I remember my first solar eclipse when I was quite young. I was in elementary school and it was a big deal. I remember our teachers talking about it for days ahead of time and we all made little DIY devices (like pinholes through cardboard) to look at it. It happened during school hours and I remembered us kids pressed up against the giant plate glass windows in school, our papers and cardboard boxes held out in front of us, cheering as the sun slowly got covered up by the moon, amazed by the coolness of it all.
I was also jealous when last year all my friends in America got to see the solar eclipse and I didn’t. (And I laughed with the rest of the world as dumb Trump kept looking directly into the sun without glasses. Even as an elementary school student I knew it was a stupid thing to do, and yet the president didn’t?!)

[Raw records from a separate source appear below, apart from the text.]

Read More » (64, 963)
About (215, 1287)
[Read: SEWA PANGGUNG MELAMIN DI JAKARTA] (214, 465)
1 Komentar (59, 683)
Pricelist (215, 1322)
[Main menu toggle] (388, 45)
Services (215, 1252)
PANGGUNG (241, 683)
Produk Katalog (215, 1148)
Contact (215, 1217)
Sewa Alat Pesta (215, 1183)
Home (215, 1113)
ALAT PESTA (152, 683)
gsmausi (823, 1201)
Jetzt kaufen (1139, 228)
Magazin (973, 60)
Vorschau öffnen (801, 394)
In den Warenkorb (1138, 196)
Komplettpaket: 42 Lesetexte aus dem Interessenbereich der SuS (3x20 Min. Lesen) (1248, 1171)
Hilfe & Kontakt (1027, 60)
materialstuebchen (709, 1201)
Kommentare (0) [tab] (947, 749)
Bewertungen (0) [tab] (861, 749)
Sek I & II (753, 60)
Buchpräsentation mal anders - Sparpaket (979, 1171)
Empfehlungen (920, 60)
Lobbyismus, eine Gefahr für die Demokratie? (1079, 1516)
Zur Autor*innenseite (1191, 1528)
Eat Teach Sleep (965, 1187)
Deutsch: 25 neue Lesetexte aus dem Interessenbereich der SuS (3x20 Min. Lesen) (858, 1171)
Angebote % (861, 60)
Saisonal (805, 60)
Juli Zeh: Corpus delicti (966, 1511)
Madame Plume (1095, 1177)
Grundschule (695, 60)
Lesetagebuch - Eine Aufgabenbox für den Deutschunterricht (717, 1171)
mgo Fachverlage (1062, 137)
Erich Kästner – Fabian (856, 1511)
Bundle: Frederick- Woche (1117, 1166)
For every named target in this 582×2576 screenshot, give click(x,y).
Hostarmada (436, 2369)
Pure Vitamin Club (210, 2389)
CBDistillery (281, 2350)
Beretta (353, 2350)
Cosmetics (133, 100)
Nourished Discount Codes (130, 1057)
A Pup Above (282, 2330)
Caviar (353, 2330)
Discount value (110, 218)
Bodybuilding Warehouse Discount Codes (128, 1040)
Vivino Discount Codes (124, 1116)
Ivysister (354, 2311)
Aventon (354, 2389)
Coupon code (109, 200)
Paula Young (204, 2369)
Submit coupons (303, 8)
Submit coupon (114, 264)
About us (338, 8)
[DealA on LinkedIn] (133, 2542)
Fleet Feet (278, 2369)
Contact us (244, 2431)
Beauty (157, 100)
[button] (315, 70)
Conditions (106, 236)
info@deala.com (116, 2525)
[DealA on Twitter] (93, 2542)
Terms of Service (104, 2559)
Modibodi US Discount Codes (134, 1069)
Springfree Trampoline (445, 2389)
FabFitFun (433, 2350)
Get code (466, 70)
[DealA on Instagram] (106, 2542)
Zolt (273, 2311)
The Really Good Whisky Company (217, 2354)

But finally, yesterday June 21st, it was MY turn to see a solar eclipse. And I didn’t have just a glimpse, but the best seats in town. The perfect viewing place was Xiamen which would have the best view of the full solar eclipse, while other parts of China only got a partial.
My friend got us all glasses, and while there wasn’t the same sort of excited buildup of my youth, it was still pretty cool. While downtown Xiamen was packed with spectators and photographers, my school is still empty of students so a few of us foreign teachers went to the empty basketball court area (no trees to block our view) to watch the eclipse. Xiamen is the best! Brag, brag, brag.
I should mention the “real-feel” temp was about 108 degrees F so I didn’t want to hang around outside for very long. As soon as I stepped outside I knew something was up. If I looked into the sky, the sun seemed the same as normal (too bright to see details) but the world was covered in a sort of weird muted light. Like the eye of a hurricane or something. It was an eerie kind of darkness and even tricked some of the birds to begin their evening calls, even though it was only 4pm.
I don’t have a fancy camera, but I held up my glasses in front of my iphone lens and tried to take a few pics. I couldn’t really see what what happening, and what I was taking pics of (’cause even mostly eclipsed that sun is still bright!) but I ended up with some accidentally cool pics.
We almost lost out on the viewing because of clouds, but luckily they blew away just long enough during the “Ring of Fire” phase so we could see it.
I don’t know of an eclipse portends anything supernatural like ancient people used to believe. But for all the years to have a eclipse I feel like 2020 is a good one. I mean, it’s such a mess of a year, why not throw in some eclipses and give everyone some more superstition to believe!